We've all been there and I still have my days six months after losing my mother. Today I went back to her house to look after things and had a crying spell in the living room. It just felt very hard to be somewhere where my mother's presence was everywhere and yet she is gone never to come back. 

Is there anything worse than looking after someone who you know cant be cured?

I think many of my friends had it worse when their loved one died suddenly. I had two and a half years after knowing my mother was dying to make memories with her that I will now carry with me the rest of my life. I had two and a half years to say goodbye every single day and to give her a hug every single day. Yes, there are worse things than this. 

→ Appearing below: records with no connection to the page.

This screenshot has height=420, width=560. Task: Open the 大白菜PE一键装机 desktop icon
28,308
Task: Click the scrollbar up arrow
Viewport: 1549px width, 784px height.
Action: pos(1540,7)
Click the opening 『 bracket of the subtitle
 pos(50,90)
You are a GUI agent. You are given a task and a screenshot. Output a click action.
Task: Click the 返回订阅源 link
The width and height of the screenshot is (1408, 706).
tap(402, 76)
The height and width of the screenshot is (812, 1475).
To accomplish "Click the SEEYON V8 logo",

All those well meaning visitors who say "When you get better we should do......"

The bright side to them saying such things is that it kept my mother optimistic until the very last month of her life. When she was optimistic, she was happy and out doing things, making memories with my kids, etc. The days when my mother was lowest, were the days when she would have a doctor telling her that this tumor would eventually kill her, which indeed it did eventually. But she lived for two and a half years with a terminal diagnosis and most of that two and a half years was some of the best years we've ever had. Optimism is a very powerful tool.

All those people who havent been in touch for years but suddenly come out of the woodwork.....

Funny thing, some of those people who came out of the woodwork, really helped out during those last weeks and even in the months since.  Some of those people who came out of the woodwork helped me raise money for cancer research here a month ago. 

I too have been honest and upfront about the entire thing, even to my children. They knew that Grandma was going to die a lot sooner than expected and that we must not waste a single day that we had together. When people asked me how she was doing, I told them the truth, that she was slowly losing the battle but was still fighting it every step of the way. 

This is a terrible disease for sure. I've had dark times a plenty over the last three years. But I look back at all those good memories we made between the initial terminal diagnosis, her death and those I find myself telling others. A friend of mine lost both his parents in a head on car collision in the blink of an eye. Yes, there are worse things than knowing your loved one may die of cancer sometime in the future.

Best wishes

Vulpes
Posted by

Yes

 but you already had a whole lifetime with your mother. My husband isnt going to die of cancer ‘sometime’ in the future, some hypothetical thing that’s going to happen that I don’t have to think about to closely.

he is going to die soon. I can’t stop it.

and I ALREADY cherished every moment with him. He didn’t need to get cancer for me to suddenly think, oh heck actually I quite like him. I have never wasted ANY of my days with him. 

Im sure it was not your intention but I have found your post increadibly upsetting

there is nothing, NOTHING worse to me, than having to watch my husband die.

Rachel G
Posted by

Dear Vulpes

I am so sorry to upset you - it wasnt my intention. It was more me venting. I certainly didnt mean to imply that anyone doesnt love or cherish their loved one

A lot has changed since I posted. And my "soon" maybe as soon as this weekend. It puts everything into perspective .

I hope you have a bit more time with your husband

and once again Im sorry

Rachel

Vulpes
Posted by

That is so lovely of you to apologise, I actually logged back in to see if I could delete my post as I felt so bad about responding rudely! Please also accept my apology

Moggiington
Posted by

Hi, 

my dad has advanced renal cancer that’s gone to his bones and is currently in hospital, unable to move, unable to stand or walk. I think this last 9 months, he hasn’t been home for more than a 3 week block..every time we hope he’s going to have a period of calm and stability, but this god awful disease and the side effects of the treatment seem to have an array of horrible changes to throw at him, creating this constant cycle of hospitals, hospices, and now carers etc. So I just wanted to say, I totally get what you’re saying. I often think it can’t get any worse, and then it does. 

Thinking of you, your husband and all of us living this nightmare.